GOAL OF THE EXERCISE ▸ Reproduce each of the following records word for word, covering every one of them.

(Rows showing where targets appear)

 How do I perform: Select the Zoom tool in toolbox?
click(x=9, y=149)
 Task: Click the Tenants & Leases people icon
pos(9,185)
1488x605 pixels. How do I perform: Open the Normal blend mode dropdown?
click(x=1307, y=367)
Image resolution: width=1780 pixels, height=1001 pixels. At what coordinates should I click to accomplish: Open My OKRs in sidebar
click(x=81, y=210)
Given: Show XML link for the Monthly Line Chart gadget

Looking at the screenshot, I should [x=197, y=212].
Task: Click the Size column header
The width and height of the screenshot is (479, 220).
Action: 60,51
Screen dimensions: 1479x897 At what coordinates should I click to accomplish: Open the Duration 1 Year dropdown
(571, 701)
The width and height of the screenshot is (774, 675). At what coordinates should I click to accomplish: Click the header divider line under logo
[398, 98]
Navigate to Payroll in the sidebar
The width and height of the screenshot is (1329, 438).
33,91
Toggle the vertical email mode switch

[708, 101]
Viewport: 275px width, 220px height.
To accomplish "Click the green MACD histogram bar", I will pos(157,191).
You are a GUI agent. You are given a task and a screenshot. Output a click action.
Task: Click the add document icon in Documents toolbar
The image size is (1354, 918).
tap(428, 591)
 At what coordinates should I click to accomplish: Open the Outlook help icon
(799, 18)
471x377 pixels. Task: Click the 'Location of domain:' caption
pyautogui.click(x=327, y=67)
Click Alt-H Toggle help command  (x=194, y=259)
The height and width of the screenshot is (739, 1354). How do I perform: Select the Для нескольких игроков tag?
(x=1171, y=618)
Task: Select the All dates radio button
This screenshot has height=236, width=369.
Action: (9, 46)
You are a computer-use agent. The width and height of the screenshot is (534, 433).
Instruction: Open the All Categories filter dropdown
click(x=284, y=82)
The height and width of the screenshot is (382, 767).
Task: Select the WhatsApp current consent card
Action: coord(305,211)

SOLUTION FOR THIS PROBLEM ▸
 How do I perform: Select the Zoom tool in toolbox?
click(x=9, y=149)
 Task: Click the Tenants & Leases people icon
pos(9,185)
1488x605 pixels. How do I perform: Open the Normal blend mode dropdown?
click(x=1307, y=367)
Image resolution: width=1780 pixels, height=1001 pixels. At what coordinates should I click to accomplish: Open My OKRs in sidebar
click(x=81, y=210)
Given: Show XML link for the Monthly Line Chart gadget

Looking at the screenshot, I should [x=197, y=212].
Task: Click the Size column header
The width and height of the screenshot is (479, 220).
Action: 60,51
Screen dimensions: 1479x897 At what coordinates should I click to accomplish: Open the Duration 1 Year dropdown
(571, 701)
The width and height of the screenshot is (774, 675). At what coordinates should I click to accomplish: Click the header divider line under logo
[398, 98]
Navigate to Payroll in the sidebar
The width and height of the screenshot is (1329, 438).
33,91
Toggle the vertical email mode switch

[708, 101]
Viewport: 275px width, 220px height.
To accomplish "Click the green MACD histogram bar", I will pos(157,191).
You are a GUI agent. You are given a task and a screenshot. Output a click action.
Task: Click the add document icon in Documents toolbar
The image size is (1354, 918).
tap(428, 591)
 At what coordinates should I click to accomplish: Open the Outlook help icon
(799, 18)
471x377 pixels. Task: Click the 'Location of domain:' caption
pyautogui.click(x=327, y=67)
Click Alt-H Toggle help command  (x=194, y=259)
The height and width of the screenshot is (739, 1354). How do I perform: Select the Для нескольких игроков tag?
(x=1171, y=618)
Task: Select the All dates radio button
This screenshot has height=236, width=369.
Action: (9, 46)
You are a computer-use agent. The width and height of the screenshot is (534, 433).
Instruction: Open the All Categories filter dropdown
click(x=284, y=82)
The height and width of the screenshot is (382, 767).
Task: Select the WhatsApp current consent card
Action: coord(305,211)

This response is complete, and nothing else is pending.